June 23, 2005

utf-7

as you might already know utf-7 is not a supported java (and hence cf) charset. it does however exist in the wild, mainly as part of bounced email systems and sometimes used in webmail like hotmail (well mainly hotmail, i've never seen it anywhere else to tell you the truth) as well as MS Exchange. folks have been complaining off and on about this for years, many mistakenly blaming macromedia for a sun java bug. votes have piled up in sun's java bugparade but alas and alack, nothing's been done about it. until now. there's a very persistent thread (its been running since feb-2004) in the cf support forums concerning this issue. a few days ago somebody (gdbezona) posted a link to an opensource utf-7 charset JCharset. if you drop that jar (jcharset.jar) into the cfinstall/runtime/jre/lib dir and stop/restart cf server ervice, cf will pick up that utf-7 charset fine. we've exercised this jar pretty thoroughly over the last two days and it has yet to blow up in our faces. it works with cfpop/cfmail/cfile and shows up in the server's available charsets via our charset CFC.

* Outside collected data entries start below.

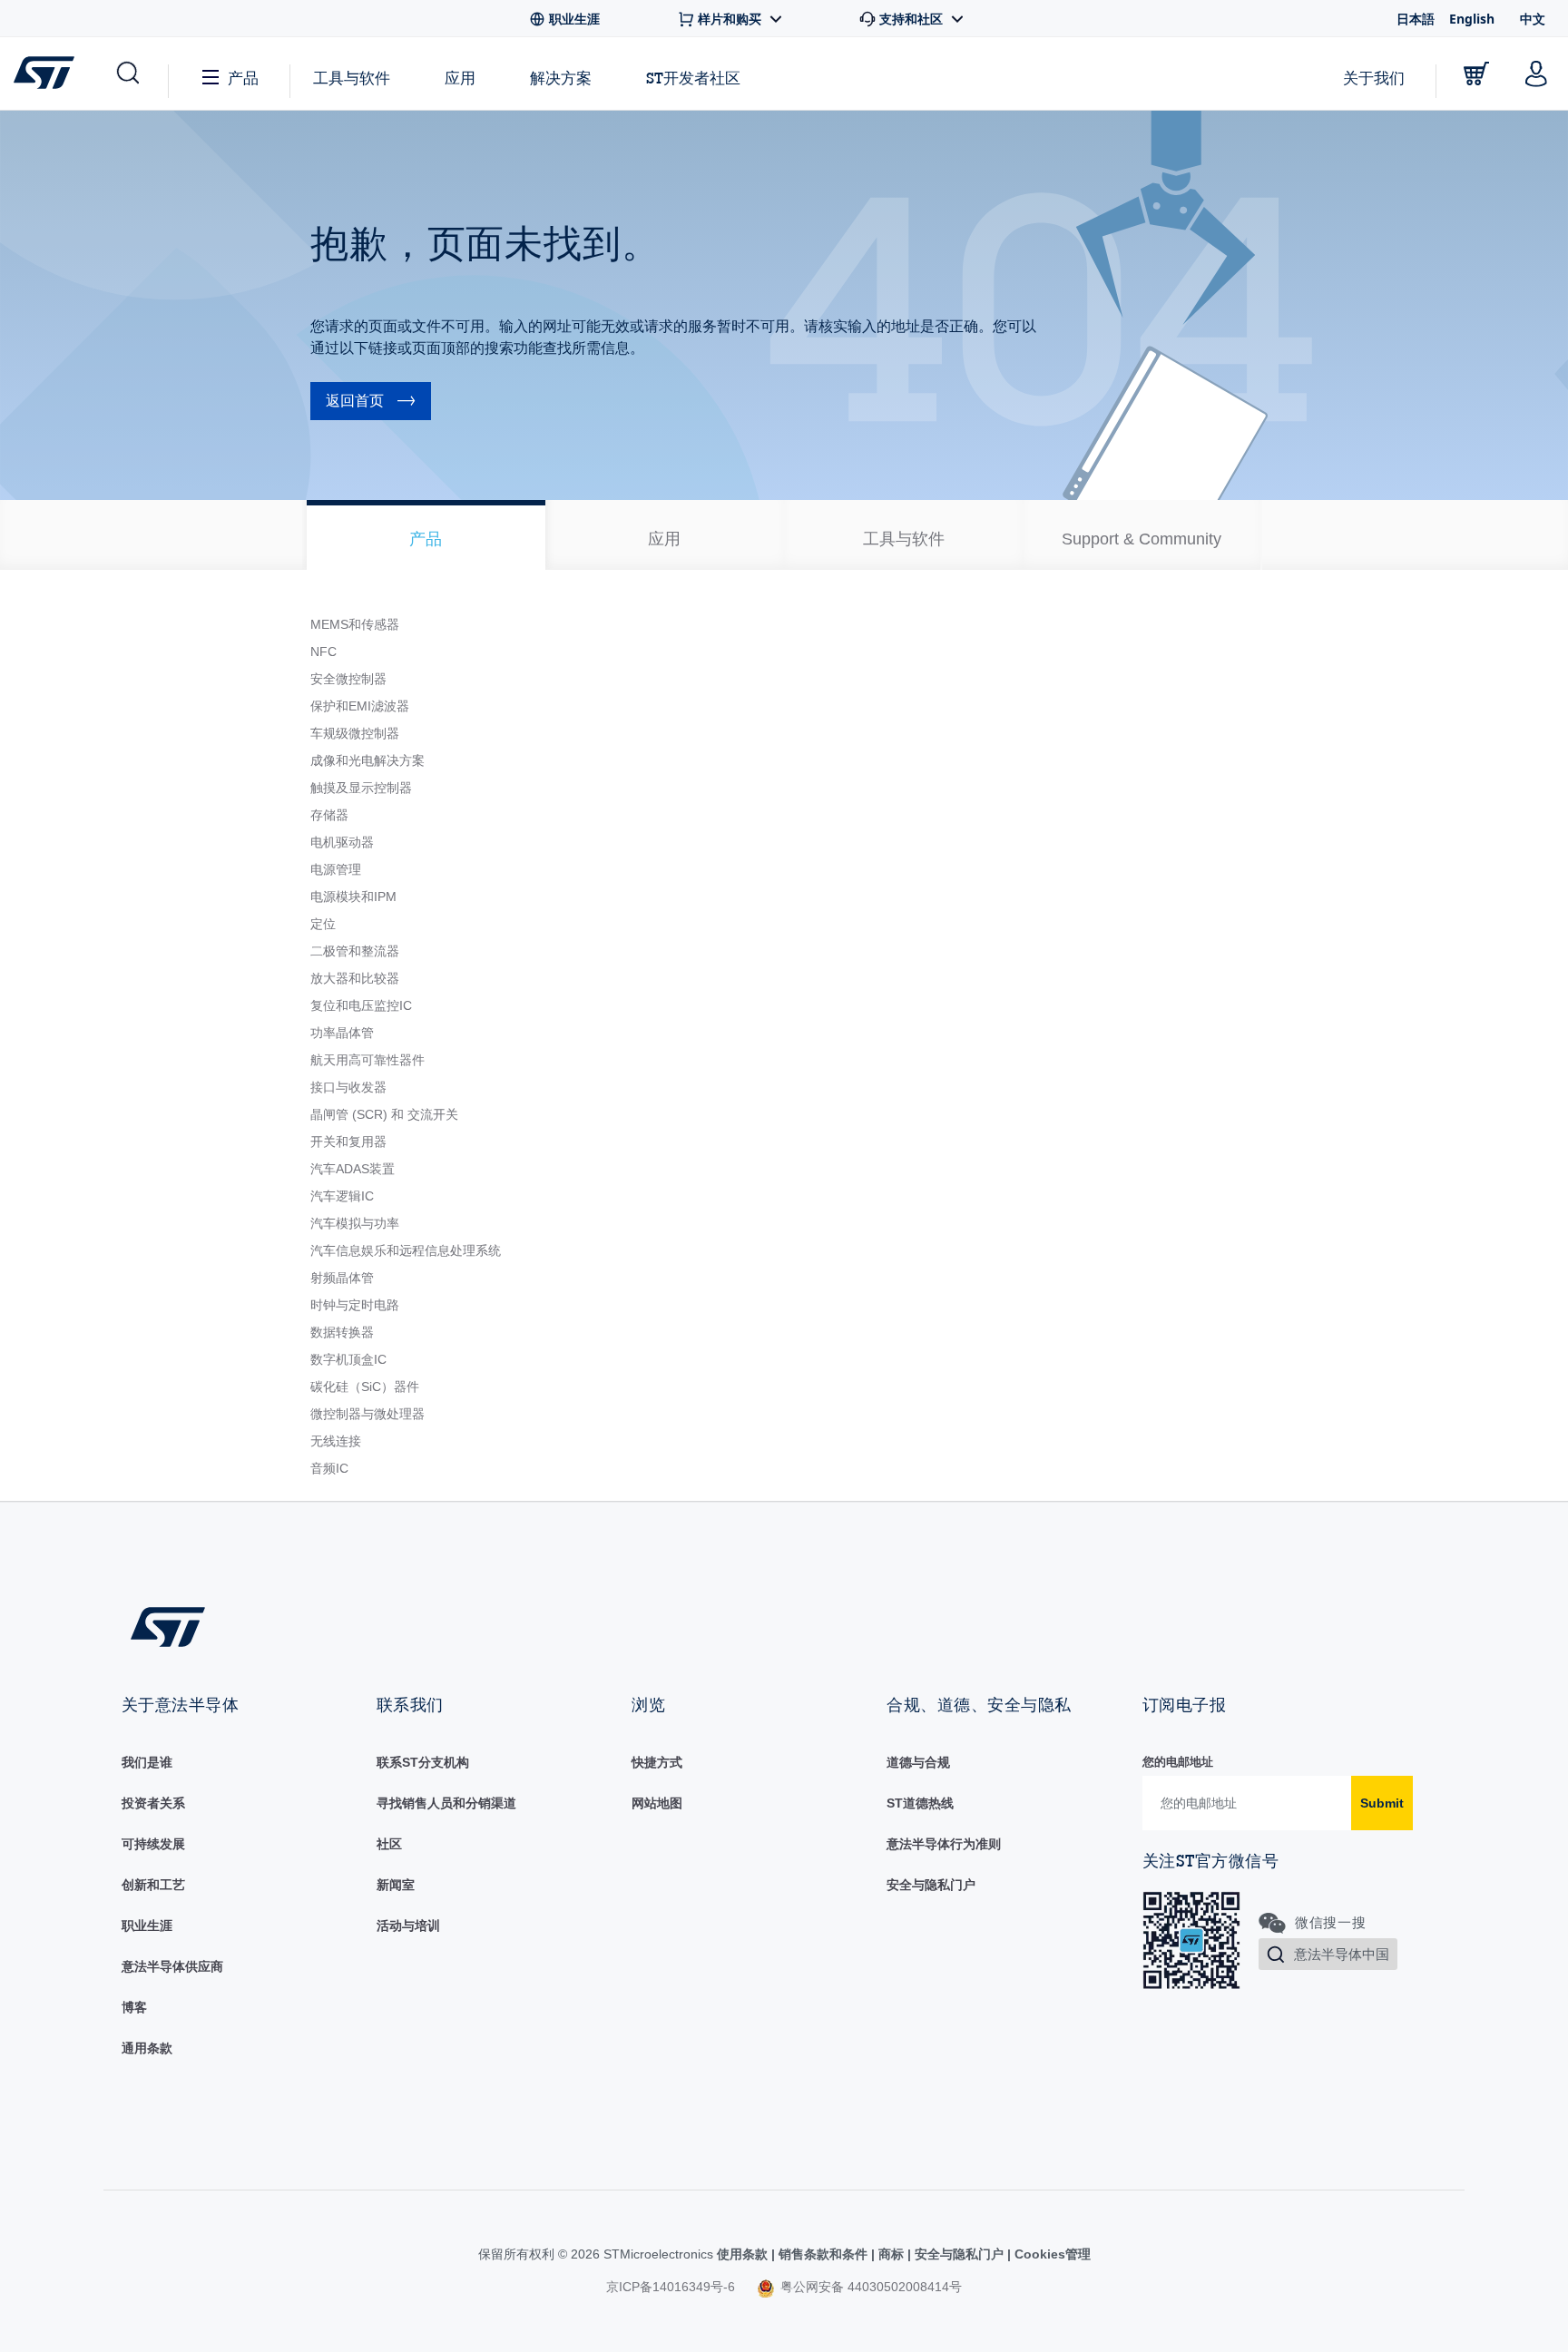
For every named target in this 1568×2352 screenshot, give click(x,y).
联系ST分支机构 (423, 1762)
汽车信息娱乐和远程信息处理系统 (405, 1250)
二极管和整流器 (354, 951)
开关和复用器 (348, 1141)
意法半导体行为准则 (944, 1844)
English (1471, 18)
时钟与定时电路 (354, 1305)
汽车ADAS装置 (352, 1168)
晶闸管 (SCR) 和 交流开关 (384, 1114)
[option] (426, 535)
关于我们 (1374, 77)
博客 (134, 2007)
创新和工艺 (153, 1884)
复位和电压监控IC (361, 1005)
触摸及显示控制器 (361, 787)
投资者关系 (153, 1803)
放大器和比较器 (354, 978)
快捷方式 (657, 1762)
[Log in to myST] (1536, 73)
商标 (891, 2254)
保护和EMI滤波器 (359, 706)
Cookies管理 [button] (1051, 2254)
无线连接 (335, 1441)
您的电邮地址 (1177, 1762)
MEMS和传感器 (354, 624)
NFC (323, 651)
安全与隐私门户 (931, 1884)
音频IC (329, 1468)
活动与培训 (408, 1925)
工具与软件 (351, 77)
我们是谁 (147, 1762)
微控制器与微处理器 (367, 1413)
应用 (460, 77)
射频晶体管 (342, 1277)
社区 (389, 1844)
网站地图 (657, 1803)
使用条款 (744, 2254)
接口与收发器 (348, 1087)
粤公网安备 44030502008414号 (869, 2286)
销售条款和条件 (823, 2254)
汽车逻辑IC (342, 1196)
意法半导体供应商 (172, 1966)
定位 (323, 923)
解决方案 (561, 77)
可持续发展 (153, 1844)
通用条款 (147, 2048)
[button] (126, 73)
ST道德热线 (920, 1803)
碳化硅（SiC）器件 (364, 1386)
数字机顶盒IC (348, 1359)
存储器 (329, 815)
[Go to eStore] (1476, 73)
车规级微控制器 (354, 733)
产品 (243, 77)
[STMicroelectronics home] (48, 72)
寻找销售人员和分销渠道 (446, 1803)
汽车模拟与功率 (354, 1223)
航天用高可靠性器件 (367, 1060)
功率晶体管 (342, 1032)
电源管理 (335, 869)
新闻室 (396, 1884)
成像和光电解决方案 (367, 760)
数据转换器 (342, 1332)
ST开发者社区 (693, 78)
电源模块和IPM (353, 896)
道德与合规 (918, 1762)
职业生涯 (147, 1925)
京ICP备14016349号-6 (670, 2286)
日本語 (1415, 18)
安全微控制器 (348, 678)
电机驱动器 (342, 842)
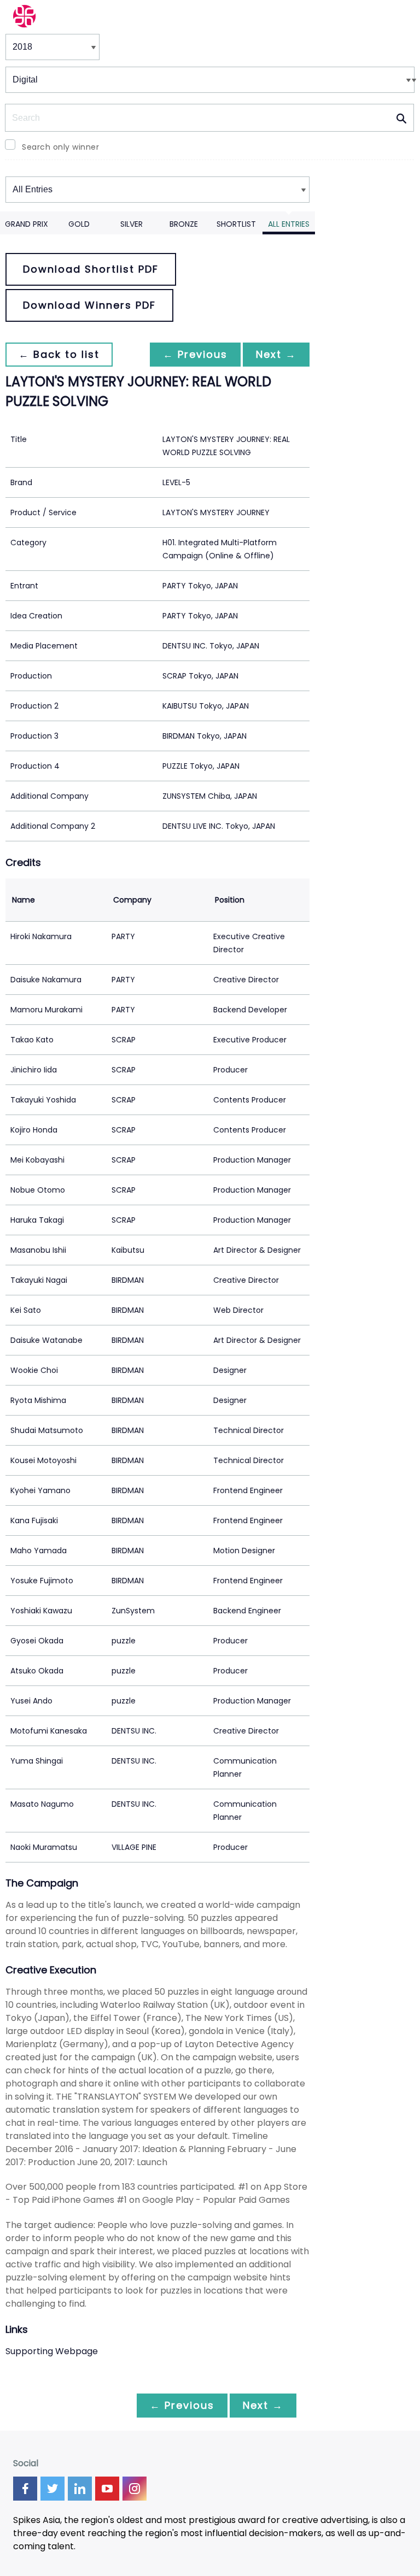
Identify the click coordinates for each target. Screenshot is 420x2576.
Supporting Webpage (51, 2351)
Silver (131, 224)
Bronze (184, 224)
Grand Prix (26, 224)
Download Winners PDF (89, 305)
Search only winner (60, 147)
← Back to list (59, 354)
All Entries (289, 224)
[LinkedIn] (80, 2489)
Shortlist (236, 224)
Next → (276, 354)
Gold (79, 224)
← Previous (195, 354)
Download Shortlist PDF (91, 269)
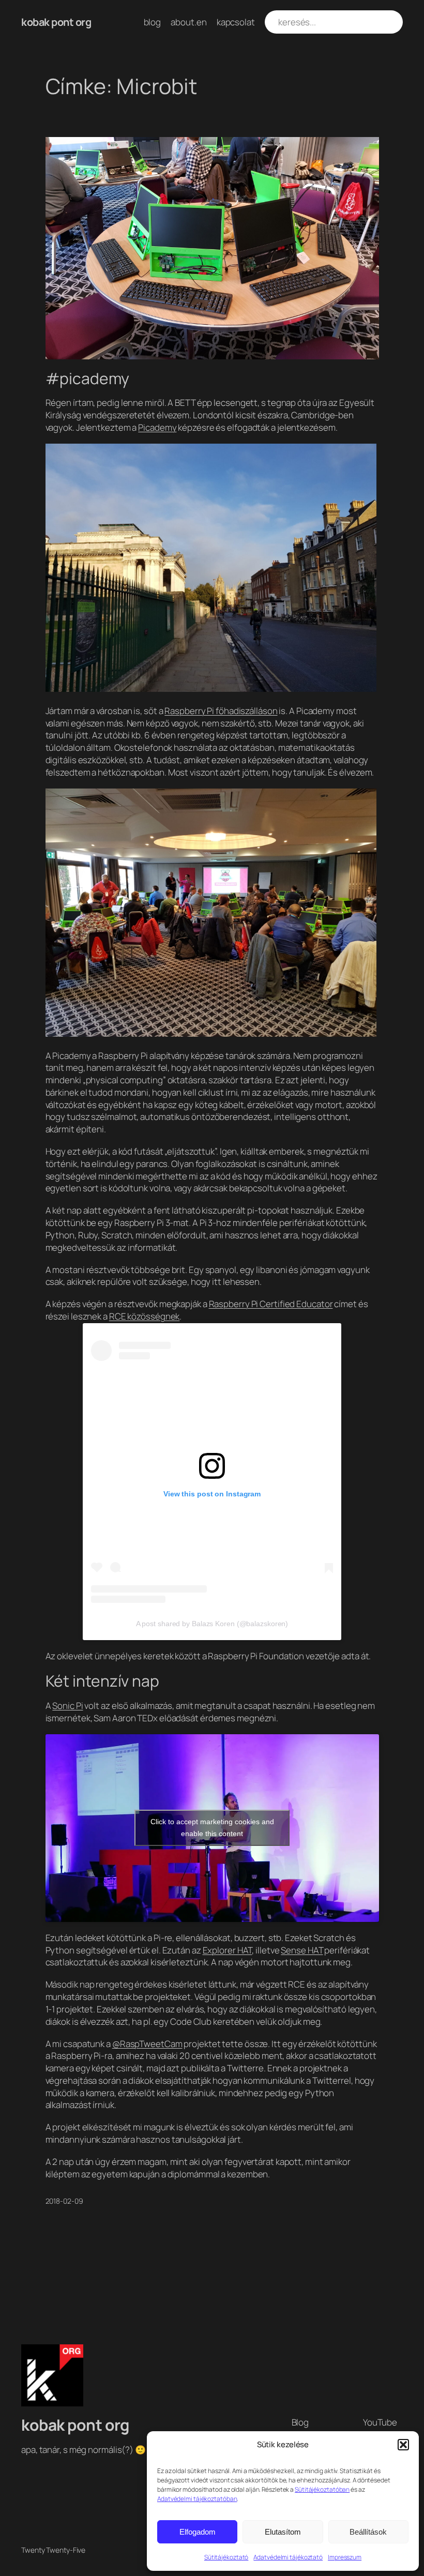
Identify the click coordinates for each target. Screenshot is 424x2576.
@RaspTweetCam (147, 2044)
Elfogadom (197, 2531)
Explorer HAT (227, 1950)
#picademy (87, 378)
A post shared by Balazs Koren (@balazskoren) (212, 1623)
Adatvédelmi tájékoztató (288, 2557)
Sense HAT (302, 1950)
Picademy (157, 427)
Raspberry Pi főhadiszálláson (220, 711)
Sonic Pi (67, 1705)
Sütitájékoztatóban (322, 2489)
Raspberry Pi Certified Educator (271, 1304)
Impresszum (344, 2557)
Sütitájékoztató (226, 2557)
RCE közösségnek (144, 1316)
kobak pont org (56, 22)
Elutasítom (283, 2531)
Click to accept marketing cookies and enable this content (212, 1827)
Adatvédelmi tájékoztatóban (197, 2498)
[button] (403, 2444)
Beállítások (368, 2531)
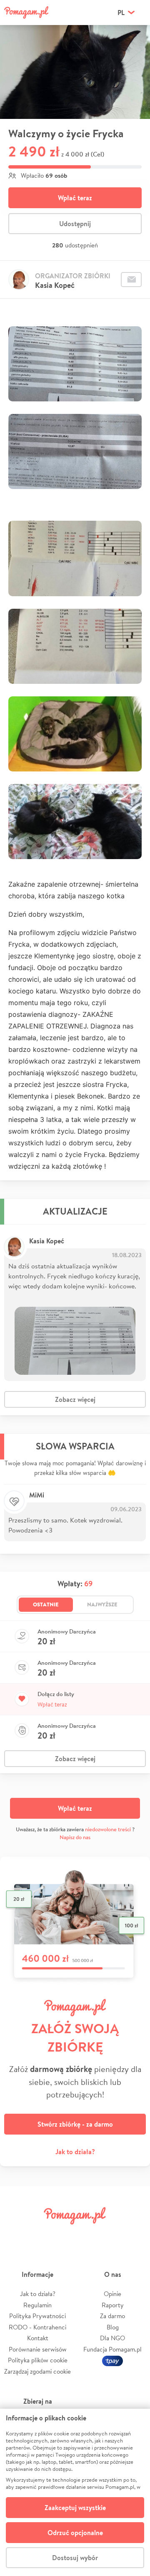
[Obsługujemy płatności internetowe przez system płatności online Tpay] (112, 2360)
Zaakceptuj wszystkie (75, 2507)
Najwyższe (102, 1604)
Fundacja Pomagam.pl (112, 2349)
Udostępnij (75, 223)
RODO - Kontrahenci (37, 2327)
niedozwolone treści (108, 1829)
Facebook (16, 2234)
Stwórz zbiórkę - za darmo (75, 2124)
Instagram (63, 2234)
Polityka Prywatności (37, 2316)
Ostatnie (46, 1604)
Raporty (113, 2305)
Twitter (39, 2234)
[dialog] (75, 2492)
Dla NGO (112, 2338)
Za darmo (112, 2316)
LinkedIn (86, 2234)
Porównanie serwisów (38, 2349)
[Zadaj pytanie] (131, 279)
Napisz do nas (75, 1837)
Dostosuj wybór (75, 2557)
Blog (113, 2327)
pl (121, 12)
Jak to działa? (75, 2151)
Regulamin (37, 2305)
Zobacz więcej (75, 1399)
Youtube (134, 2234)
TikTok (110, 2234)
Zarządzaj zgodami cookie (37, 2371)
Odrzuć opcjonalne (75, 2532)
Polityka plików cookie (38, 2360)
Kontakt (37, 2338)
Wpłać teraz (75, 197)
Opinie (112, 2294)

if you're experiencing this issue, you might want to give this thing a whirl.

June 04, 2005

eat your heart out core java

the unicode consortium has announced the release of version 1.3 of the Common Locale Data Repository (CLDR). this release pumps up the locale data from 230+ to 296 locales (96 languages and 130 territories). this release's highlights include:
  • a complete set of POSIX-format data generated, along with a tool to generate different platform versions.
  • the addition of new data to support localization of timezones
  • the addition of data for UN M.49 regions, including continents and region
  • the canonicalization (data in many forms converted to a "standard" form) of the data files, including the consolidation of inherited data
  • currency codes are restricted to ISO 4217 codes (historical as well)
  • number and data tests to verify LDML implementations
  • metadata for LDML
  • mappings from language to script and territory
  • various other fixes and additions of data, and extensions to the specification

for more details see the press blurb and the version information page.

as a reminder, icu4j makes use of the CLDR for it's locale data. hubba hubba.